What you should do: I'd like the records transcribed exactly, leaving the images out.

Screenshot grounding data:
##########
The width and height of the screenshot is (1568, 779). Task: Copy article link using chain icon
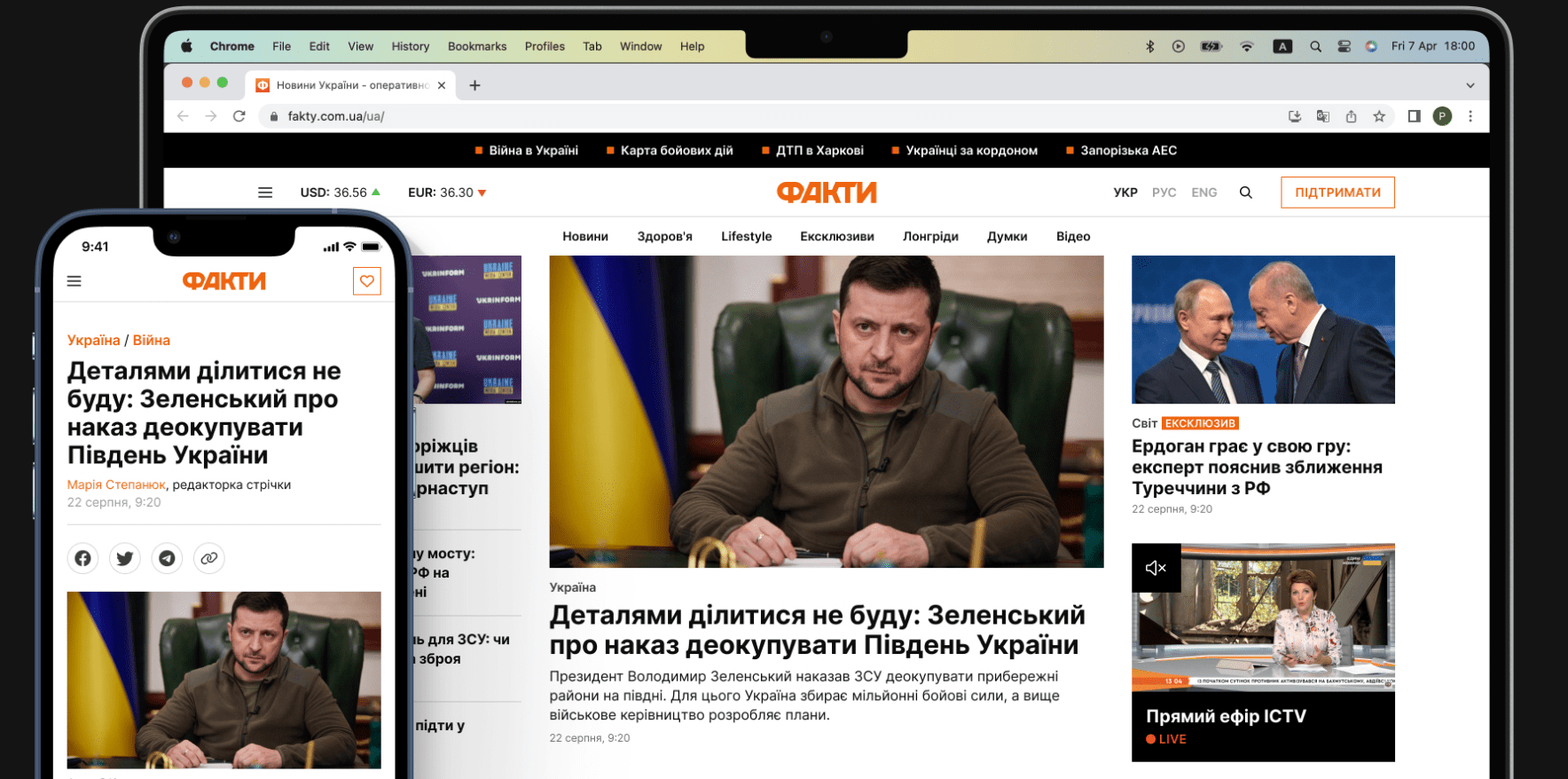pyautogui.click(x=209, y=558)
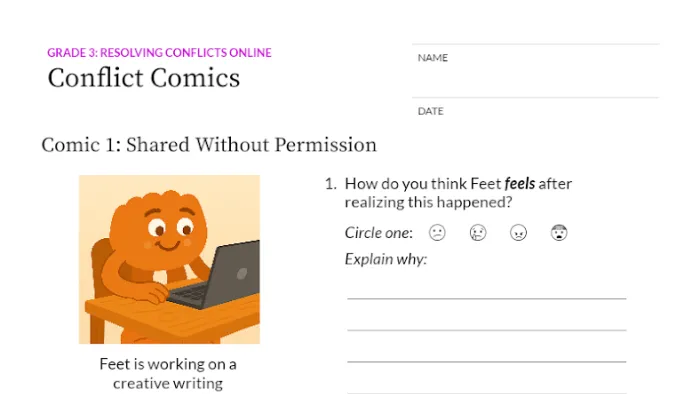
Task: Click the second Explain why answer line
Action: (x=487, y=322)
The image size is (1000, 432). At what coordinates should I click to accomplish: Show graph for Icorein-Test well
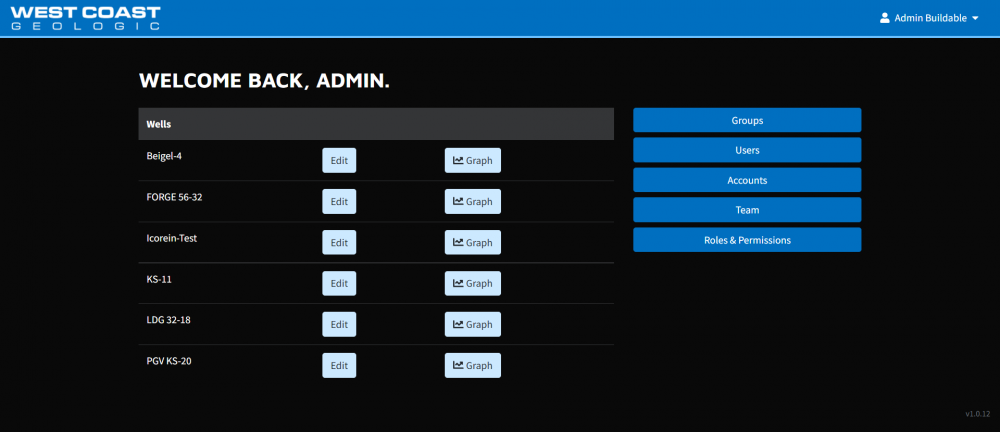472,243
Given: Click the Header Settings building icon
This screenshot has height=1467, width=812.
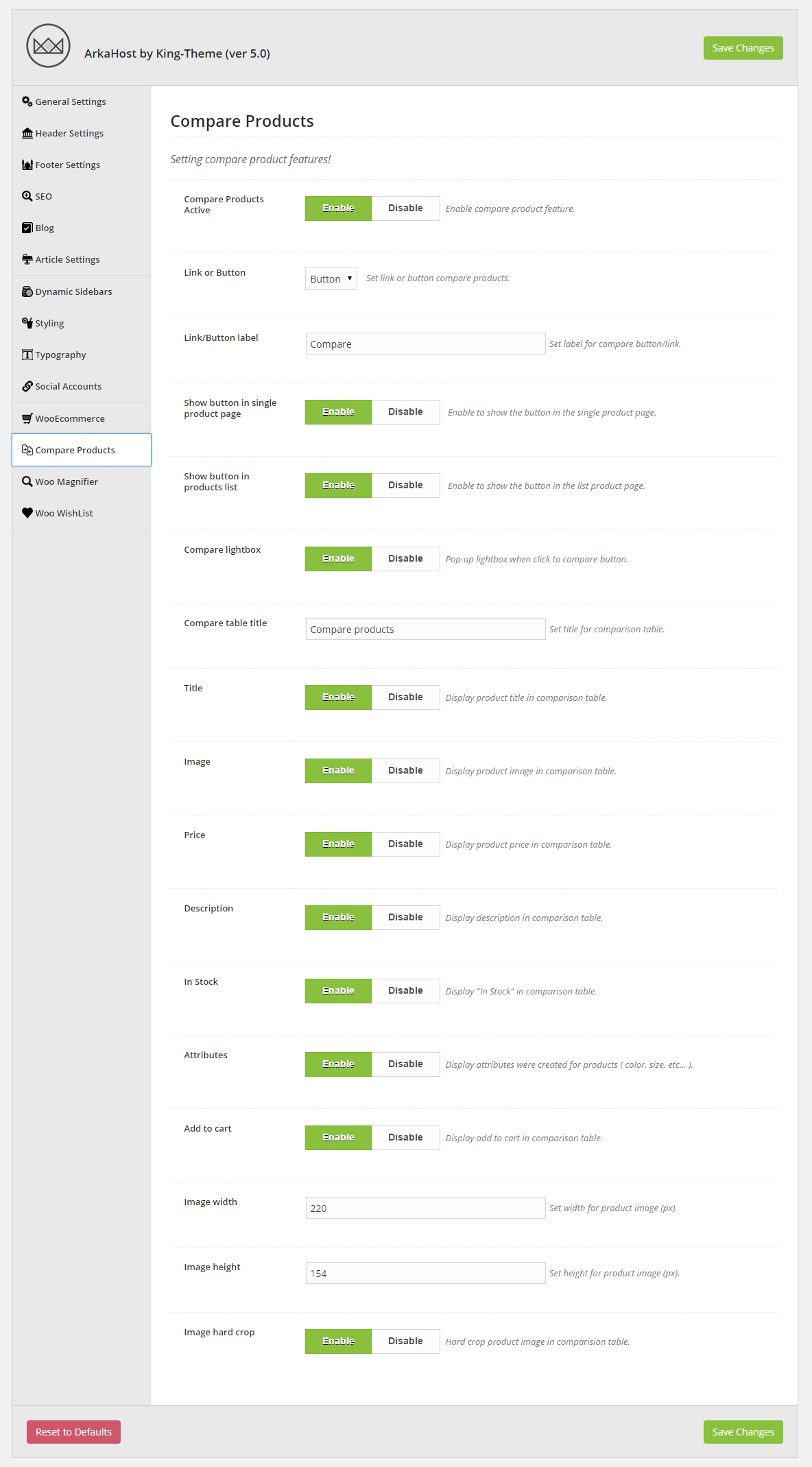Looking at the screenshot, I should [x=27, y=133].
##########
Response box:
The width and height of the screenshot is (1568, 779). Task: Copy article link using chain icon
pyautogui.click(x=209, y=558)
Task: Click the second Explain why answer line
Action: (x=487, y=322)
The image size is (1000, 432). At what coordinates should I click to accomplish: Show graph for Icorein-Test well
472,243
Given: Click the Header Settings building icon
This screenshot has height=1467, width=812.
Looking at the screenshot, I should [x=27, y=133].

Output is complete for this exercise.